What this task involves: Retype the data below word for word, starting at the very beginning and stopping after the line that contains "click(x=949, y=793)". Leave out the pictures.

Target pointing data
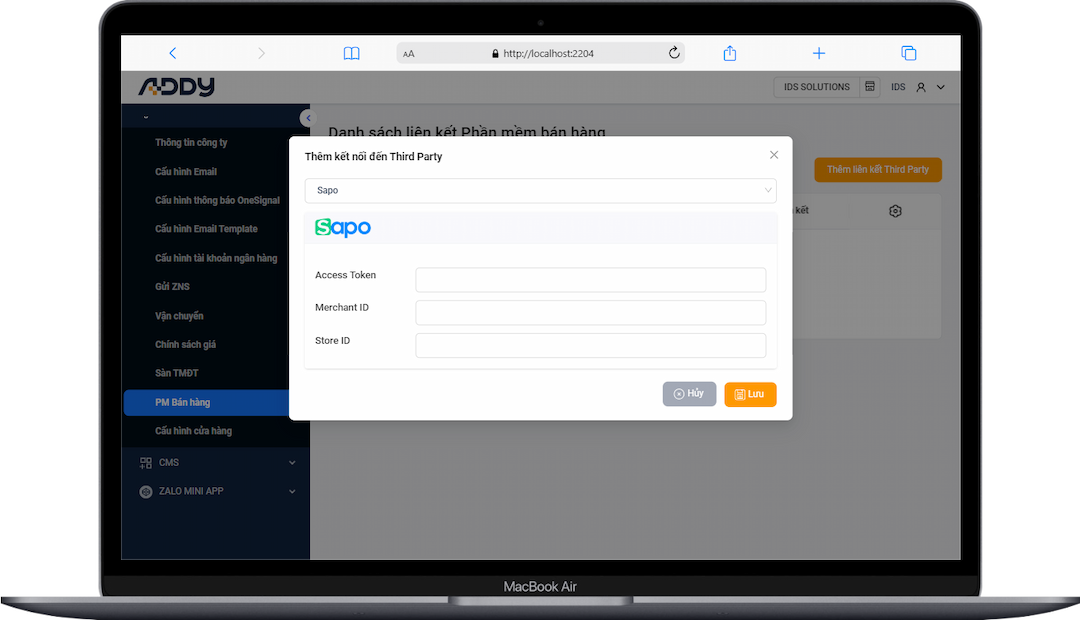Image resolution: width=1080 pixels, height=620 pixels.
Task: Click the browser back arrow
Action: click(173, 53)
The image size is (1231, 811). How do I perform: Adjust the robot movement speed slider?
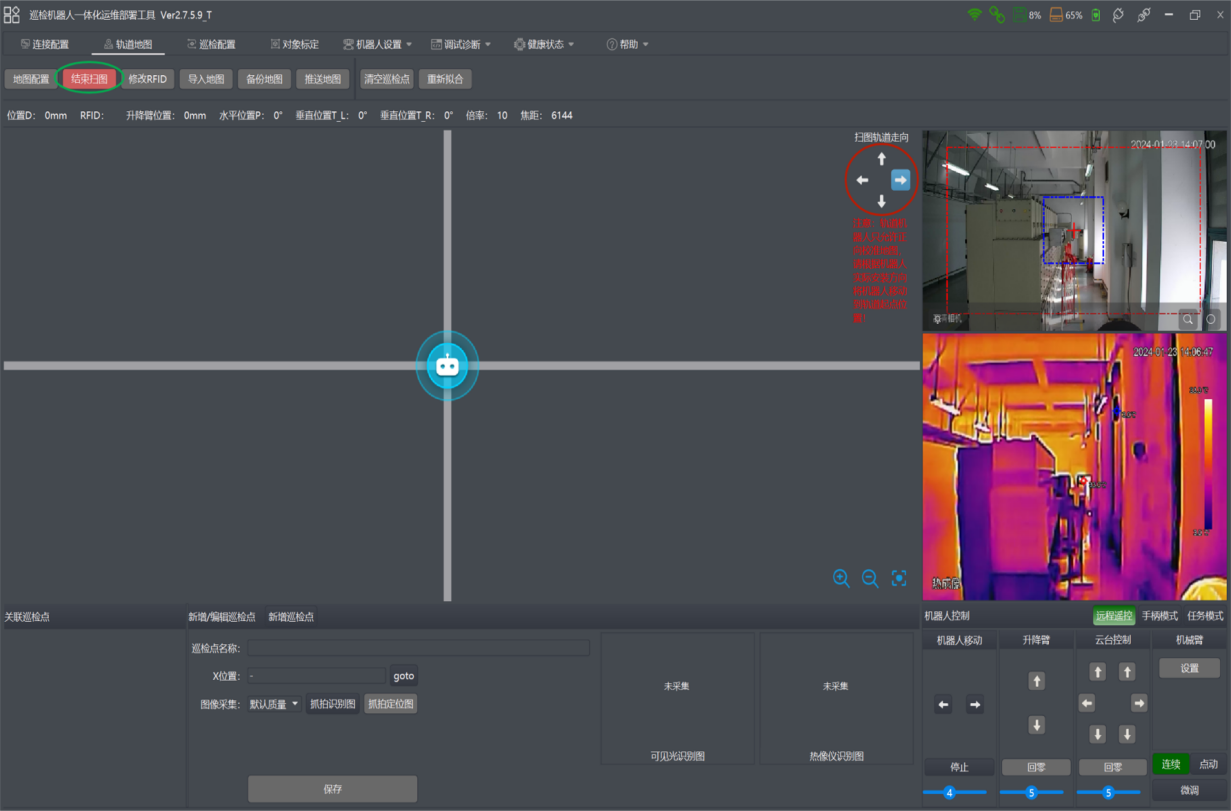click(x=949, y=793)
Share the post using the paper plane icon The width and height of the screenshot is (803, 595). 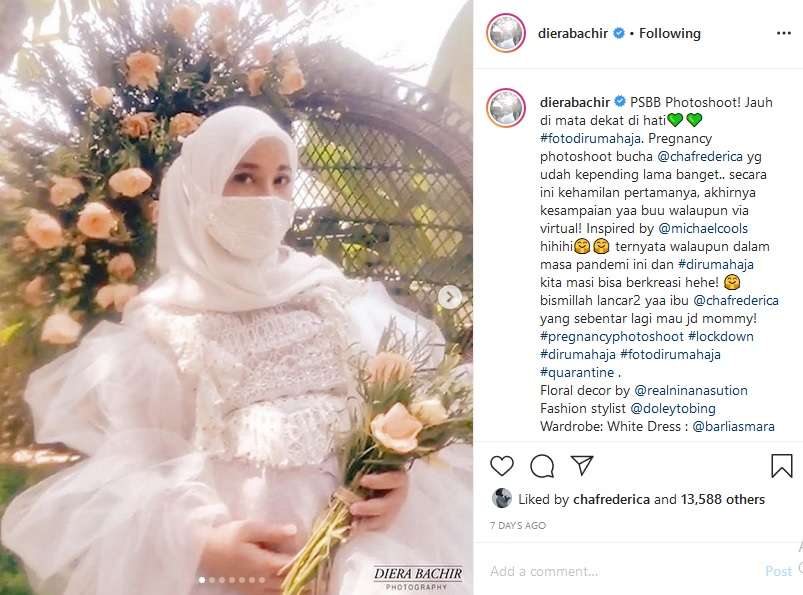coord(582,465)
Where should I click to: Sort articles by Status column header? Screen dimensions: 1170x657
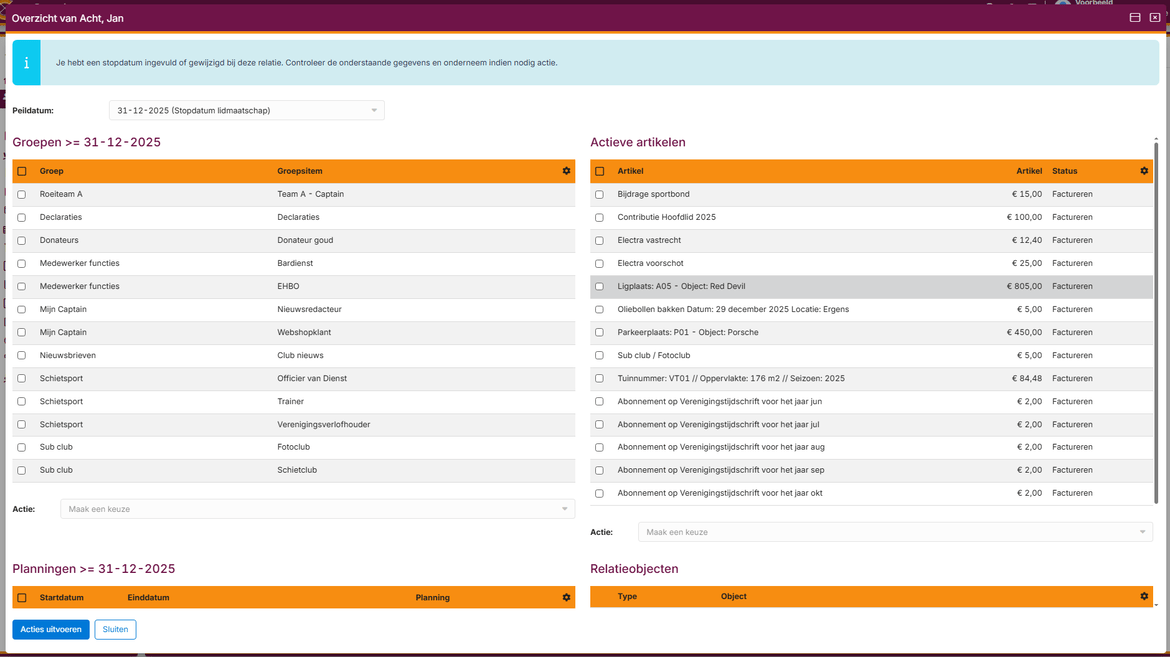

Solution:
Image resolution: width=1080 pixels, height=620 pixels.
Task: Click the browser back arrow
Action: click(173, 53)
The image size is (1231, 811). How do I perform: Adjust the robot movement speed slider?
click(x=949, y=793)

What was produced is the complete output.